◆ Work to complete ◆
Please change "trash can" to "garbage can" wherever it occurs in the items below, then write out all the items again with nothing else altered.

◆ Record excerpts ◆
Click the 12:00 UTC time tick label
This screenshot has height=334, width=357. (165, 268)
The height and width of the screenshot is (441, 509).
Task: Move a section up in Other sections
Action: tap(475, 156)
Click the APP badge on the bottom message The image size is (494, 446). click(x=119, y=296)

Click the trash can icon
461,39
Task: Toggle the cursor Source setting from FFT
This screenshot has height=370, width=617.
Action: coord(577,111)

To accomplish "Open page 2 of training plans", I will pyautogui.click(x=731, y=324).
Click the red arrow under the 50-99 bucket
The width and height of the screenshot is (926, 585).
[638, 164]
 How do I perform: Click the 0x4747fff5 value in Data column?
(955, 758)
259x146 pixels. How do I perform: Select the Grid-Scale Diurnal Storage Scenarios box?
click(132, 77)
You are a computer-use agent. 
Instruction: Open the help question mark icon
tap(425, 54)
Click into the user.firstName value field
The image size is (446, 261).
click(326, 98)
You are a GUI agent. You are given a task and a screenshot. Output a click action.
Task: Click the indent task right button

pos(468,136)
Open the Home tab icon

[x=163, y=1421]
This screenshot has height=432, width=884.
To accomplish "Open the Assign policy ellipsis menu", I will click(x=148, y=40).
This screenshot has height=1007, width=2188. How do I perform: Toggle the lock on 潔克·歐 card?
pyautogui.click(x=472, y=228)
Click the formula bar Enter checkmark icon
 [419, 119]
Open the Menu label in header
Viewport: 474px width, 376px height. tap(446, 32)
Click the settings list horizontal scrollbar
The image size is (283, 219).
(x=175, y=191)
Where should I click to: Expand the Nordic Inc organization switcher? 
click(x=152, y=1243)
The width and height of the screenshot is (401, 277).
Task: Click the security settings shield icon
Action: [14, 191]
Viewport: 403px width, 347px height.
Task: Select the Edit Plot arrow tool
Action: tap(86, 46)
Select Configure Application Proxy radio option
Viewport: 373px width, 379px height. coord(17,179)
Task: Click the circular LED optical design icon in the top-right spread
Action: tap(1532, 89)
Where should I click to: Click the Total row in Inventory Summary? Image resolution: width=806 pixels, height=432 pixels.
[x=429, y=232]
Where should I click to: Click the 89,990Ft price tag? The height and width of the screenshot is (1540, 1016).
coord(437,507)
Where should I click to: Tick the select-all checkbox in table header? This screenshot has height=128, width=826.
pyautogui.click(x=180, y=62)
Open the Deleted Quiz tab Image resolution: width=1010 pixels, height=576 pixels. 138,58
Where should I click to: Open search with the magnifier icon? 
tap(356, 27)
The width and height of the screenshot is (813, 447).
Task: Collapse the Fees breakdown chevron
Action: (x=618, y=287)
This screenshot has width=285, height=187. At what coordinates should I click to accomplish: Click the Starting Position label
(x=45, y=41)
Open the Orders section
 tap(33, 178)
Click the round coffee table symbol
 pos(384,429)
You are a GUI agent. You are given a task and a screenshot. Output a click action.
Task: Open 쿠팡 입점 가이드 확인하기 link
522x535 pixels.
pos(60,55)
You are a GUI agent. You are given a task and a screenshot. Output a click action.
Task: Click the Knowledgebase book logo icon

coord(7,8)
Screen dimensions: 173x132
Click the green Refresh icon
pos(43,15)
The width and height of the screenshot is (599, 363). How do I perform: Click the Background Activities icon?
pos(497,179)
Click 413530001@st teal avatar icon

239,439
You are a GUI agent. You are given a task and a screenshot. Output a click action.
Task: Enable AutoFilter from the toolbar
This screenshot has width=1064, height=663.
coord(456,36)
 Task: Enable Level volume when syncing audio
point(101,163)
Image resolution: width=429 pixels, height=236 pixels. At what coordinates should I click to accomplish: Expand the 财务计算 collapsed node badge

◆ Exercise output ◆
Click the 12:00 UTC time tick label
This screenshot has height=334, width=357. (165, 268)
The height and width of the screenshot is (441, 509).
Task: Move a section up in Other sections
Action: tap(475, 156)
Click the APP badge on the bottom message The image size is (494, 446). click(x=119, y=296)

Click the garbage can icon
461,39
Task: Toggle the cursor Source setting from FFT
This screenshot has height=370, width=617.
Action: coord(577,111)

To accomplish "Open page 2 of training plans", I will pyautogui.click(x=731, y=324).
Click the red arrow under the 50-99 bucket
The width and height of the screenshot is (926, 585).
[638, 164]
 How do I perform: Click the 0x4747fff5 value in Data column?
(955, 758)
259x146 pixels. How do I perform: Select the Grid-Scale Diurnal Storage Scenarios box?
click(132, 77)
You are a computer-use agent. 
Instruction: Open the help question mark icon
tap(425, 54)
Click into the user.firstName value field
The image size is (446, 261).
click(326, 98)
You are a GUI agent. You are given a task and a screenshot. Output a click action.
Task: Click the indent task right button

pos(468,136)
Open the Home tab icon

[x=163, y=1421]
This screenshot has height=432, width=884.
To accomplish "Open the Assign policy ellipsis menu", I will click(x=148, y=40).
This screenshot has height=1007, width=2188. How do I perform: Toggle the lock on 潔克·歐 card?
pyautogui.click(x=472, y=228)
Click the formula bar Enter checkmark icon
 [419, 119]
Open the Menu label in header
Viewport: 474px width, 376px height. tap(446, 32)
Click the settings list horizontal scrollbar
The image size is (283, 219).
(x=175, y=191)
Where should I click to: Expand the Nordic Inc organization switcher? 
click(x=152, y=1243)
The width and height of the screenshot is (401, 277).
Task: Click the security settings shield icon
Action: [14, 191]
Viewport: 403px width, 347px height.
Task: Select the Edit Plot arrow tool
Action: tap(86, 46)
Select Configure Application Proxy radio option
Viewport: 373px width, 379px height. coord(17,179)
Task: Click the circular LED optical design icon in the top-right spread
Action: tap(1532, 89)
Where should I click to: Click the Total row in Inventory Summary? Image resolution: width=806 pixels, height=432 pixels.
[x=429, y=232]
Where should I click to: Click the 89,990Ft price tag? The height and width of the screenshot is (1540, 1016).
coord(437,507)
Where should I click to: Tick the select-all checkbox in table header? This screenshot has height=128, width=826.
pyautogui.click(x=180, y=62)
Open the Deleted Quiz tab Image resolution: width=1010 pixels, height=576 pixels. 138,58
Where should I click to: Open search with the magnifier icon? 
tap(356, 27)
The width and height of the screenshot is (813, 447).
Task: Collapse the Fees breakdown chevron
Action: (x=618, y=287)
This screenshot has width=285, height=187. At what coordinates should I click to accomplish: Click the Starting Position label
(x=45, y=41)
Open the Orders section
 tap(33, 178)
Click the round coffee table symbol
 pos(384,429)
You are a GUI agent. You are given a task and a screenshot. Output a click action.
Task: Open 쿠팡 입점 가이드 확인하기 link
522x535 pixels.
pos(60,55)
You are a GUI agent. You are given a task and a screenshot. Output a click action.
Task: Click the Knowledgebase book logo icon

coord(7,8)
Screen dimensions: 173x132
Click the green Refresh icon
pos(43,15)
The width and height of the screenshot is (599, 363). How do I perform: Click the Background Activities icon?
pos(497,179)
Click 413530001@st teal avatar icon

239,439
You are a GUI agent. You are given a task and a screenshot. Output a click action.
Task: Enable AutoFilter from the toolbar
This screenshot has width=1064, height=663.
coord(456,36)
 Task: Enable Level volume when syncing audio
point(101,163)
Image resolution: width=429 pixels, height=236 pixels. At what coordinates should I click to accomplish: Expand the 财务计算 collapsed node badge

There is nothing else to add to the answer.